FIG. 1 is a schematic configuration diagram of a main part of a machine tool showing an embodiment of the present invention.

FIG. 2 is an enlarged vertical sectional view showing a portion of a spindle device.

FIG. 3 is a horizontal sectional view of a radial magnetic bearing portion of the spindle device.

FIG. 4 is a horizontal sectional view of a radial position sensor portion of the spindle device.

FIG. 5 is a vertical cross-sectional view showing an enlarged part of a workpiece and a processing tool during processing.

[Explanation of symbols]

(1) Workpiece (2) Moving table (3) Machining tool (3A) Machining tool axis (4) Spindle device (4A) Spindle device axis (5) X-axis direction feeding device (feeding means) (6) Casing (7) Spindle (7A) Spindle axis (7a) Tool mounting end (8) Axial magnetic bearing (10) Upper radial magnetic bearing (2nd)
Radial magnetic bearing part) (11) Lower radial magnetic bearing part (No. 1)
(12) High-frequency motor (rotational drive means) (13a) (13b) Axial electromagnet (14) Magnetic bearing control circuit (magnetic bearing control unit) (15) Axial position sensor (spindle position detection unit) ( 16) Position detection circuit (spindle position detection part) (17a) (17b) (17c) (17d) Upper radial electromagnet (18a) (18b) (18c) (18d) Lower radial electromagnet (19a) (19b) (19c) ) (19d) Upper radial position sensor (spindle position detector) (20a) (20b) (20c) (20d) Lower radial position sensor (spindle position detector)

Claims (2)

[Claims] 1. A magnetic bearing spindle device on which a machining tool for machining a workpiece attached at a predetermined position is mounted, and a feeding means for relatively moving the workpiece and the spindle device.

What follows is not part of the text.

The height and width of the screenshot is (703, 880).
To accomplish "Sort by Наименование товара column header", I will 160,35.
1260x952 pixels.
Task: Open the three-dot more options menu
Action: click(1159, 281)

The spindle device includes a main shaft having a tool mounting end on which a machining tool is mounted, a magnetic bearing unit that magnetically levitates the main shaft to support the main shaft in a non-contact manner, and a rotation driving unit that rotationally drives the main shaft, In a machine tool having a function of relatively moving a work piece and the spindle device in a direction substantially orthogonal to an axis of the spindle device, the magnetic bearing means causes the main shaft to move the spindle with respect to the work piece. It is characteristic that the tool mounting end side is inclined and supported with respect to a line orthogonal to the feed direction of the spindle device so that the tool mounting end side is the front side in the feed direction of the spindle device. Machine tools to collect. 2. The magnetic bearing means includes an axial magnetic bearing portion for supporting the spindle in a non-contact manner in an axial direction, and a spindle mounted radially on the tool mounting end side and a counter tool mounting end side of the spindle. A first radial magnetic bearing portion and a second radial magnetic bearing portion that are supported in a non-contact direction, a spindle position detector that detects the axial and radial positions of the spindle, and a detection signal of the spindle position detector. And a magnetic bearing control unit that controls each of the magnetic bearing units so that the main shaft is supported at a predetermined target position, the first radial magnetic bearing unit and the second radial magnetic bearing unit, Each of the magnetic bearing control units includes four electromagnets arranged so as to sandwich the main shaft from both sides in a radial direction orthogonal to each other within a plane substantially perpendicular to the axis, and the magnetic bearing control unit includes the main shaft position. Based on the position signal from the detection unit,
Among the four electromagnets of the first radial magnetic bearing unit, the gap between the electromagnet on the feed direction side of the spindle device and the spindle is smaller than the gap between the electromagnet on the opposite feed direction side and the spindle. The first radial magnetic bearing portion is controlled, and the electromagnet on the feed direction side of the spindle device and the electromagnet on the opposite feed direction side of the four electromagnets of the second radial magnetic bearing portion are provided. The machine tool according to claim 1, wherein the second radial magnetic bearing portion is controlled so as to be larger than a gap between the spindles.